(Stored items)
☆ ☆ ☆
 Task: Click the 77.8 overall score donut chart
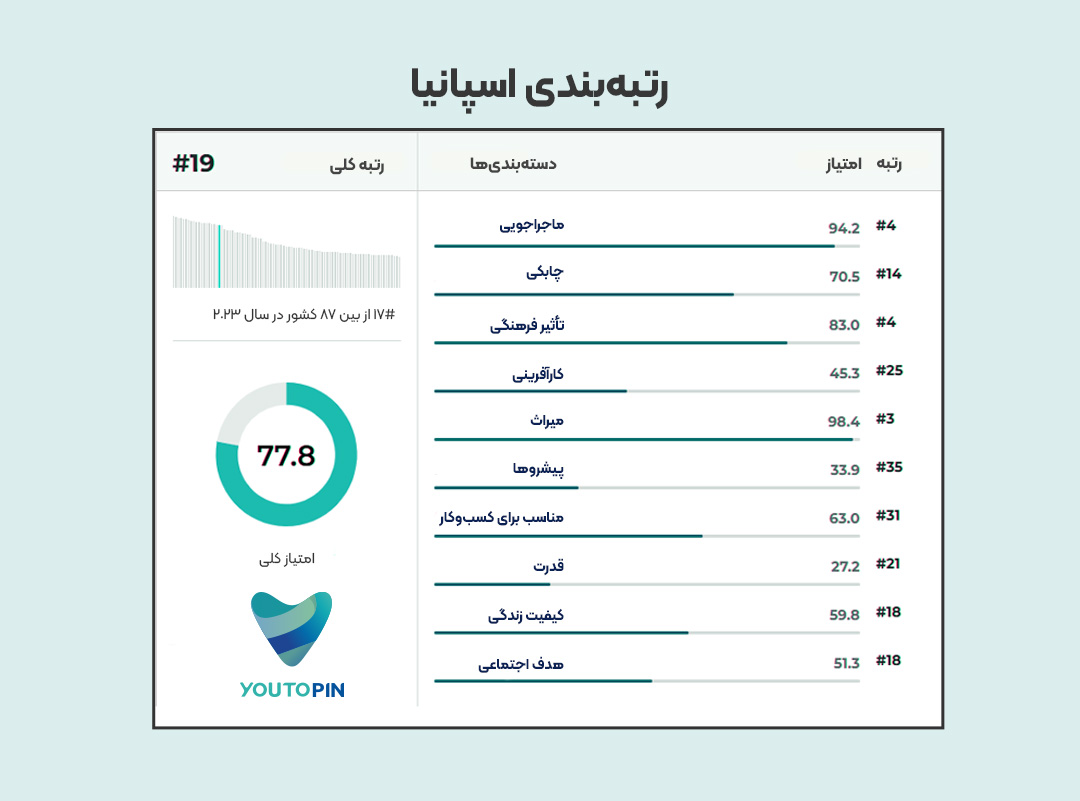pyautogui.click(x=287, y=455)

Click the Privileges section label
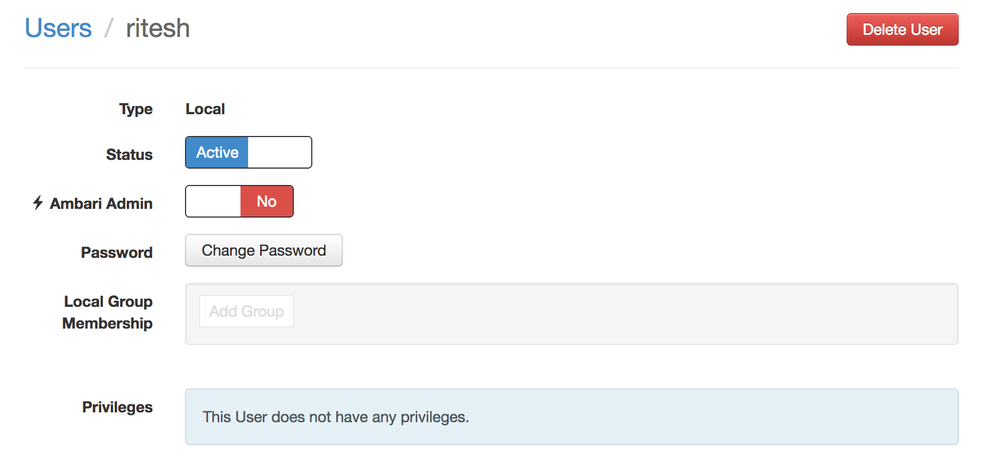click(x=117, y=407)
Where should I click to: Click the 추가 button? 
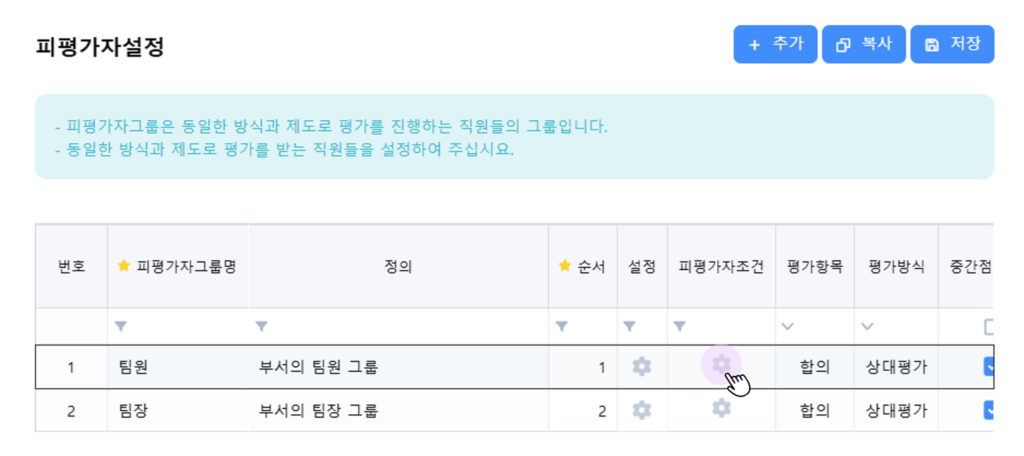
☆ ☆ ☆
Leave out every picture and copy, exactly as written, the lines from the one with "Click the Privileges section label" through the end of the records above.

#### Output of the task
Click the Privileges section label
click(x=117, y=407)
Where should I click to: Click the 추가 button? 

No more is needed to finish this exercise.